▸ **Information provided**:

┄┄┄┄┄┄┄┄┄┄┄┄┄┄┄┄┄┄┄┄

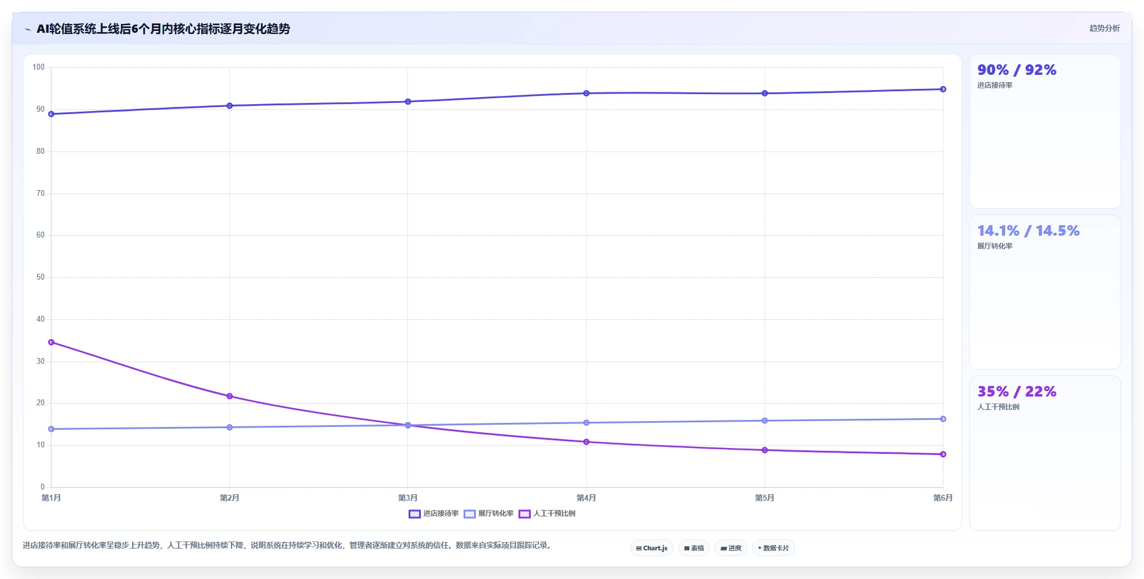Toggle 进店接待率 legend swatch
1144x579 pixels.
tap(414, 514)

┄┄┄┄┄┄┄┄┄┄┄┄┄┄┄┄┄┄┄┄

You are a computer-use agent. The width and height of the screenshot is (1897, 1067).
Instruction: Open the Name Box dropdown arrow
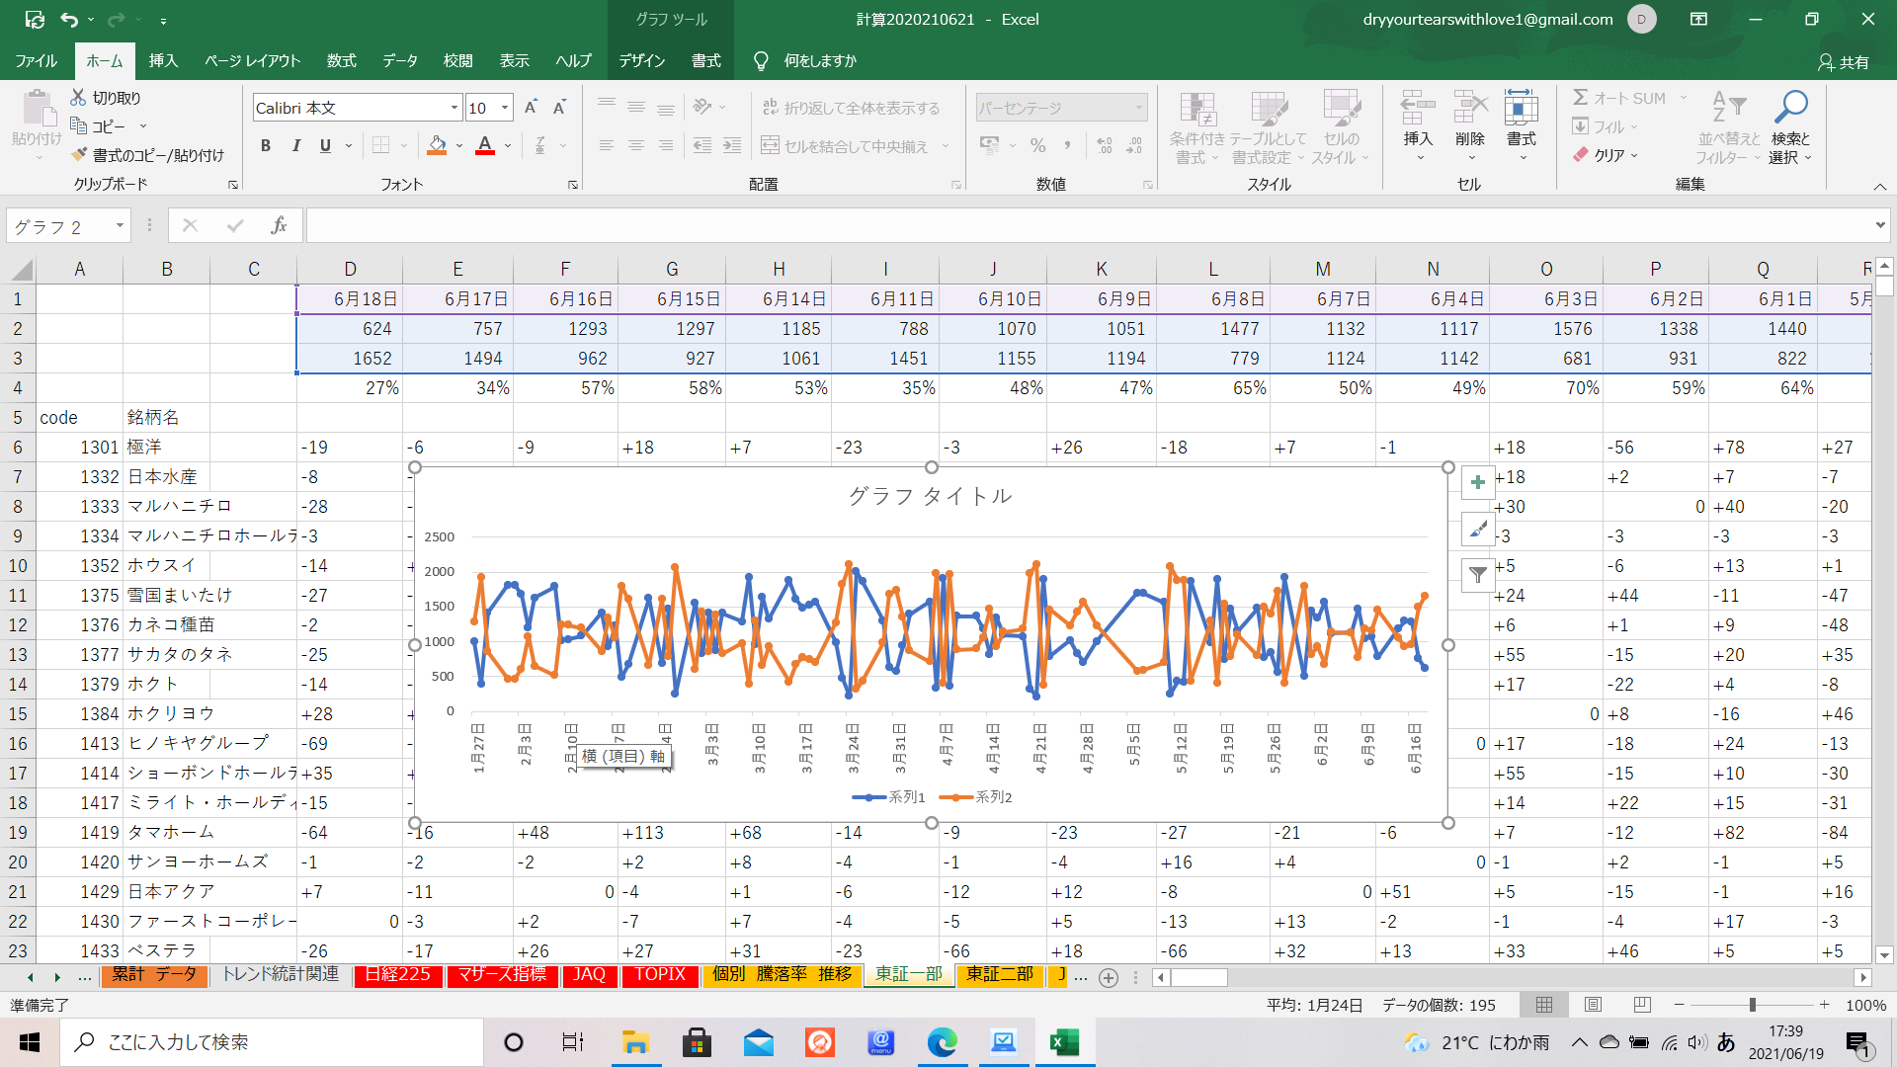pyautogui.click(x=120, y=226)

┄┄┄┄┄┄┄┄┄┄┄┄┄┄┄┄┄┄┄┄

▸ **What is being asked**:
Express the material from the line with "Toggle 进店接待率 legend swatch" to the line with "tap(414, 514)" as a JSON list of strings, one string per line, with blank lines left out. Leave the pictures out of the answer.

▸ **The response**:
[
  "Toggle 进店接待率 legend swatch",
  "1144x579 pixels.",
  "tap(414, 514)"
]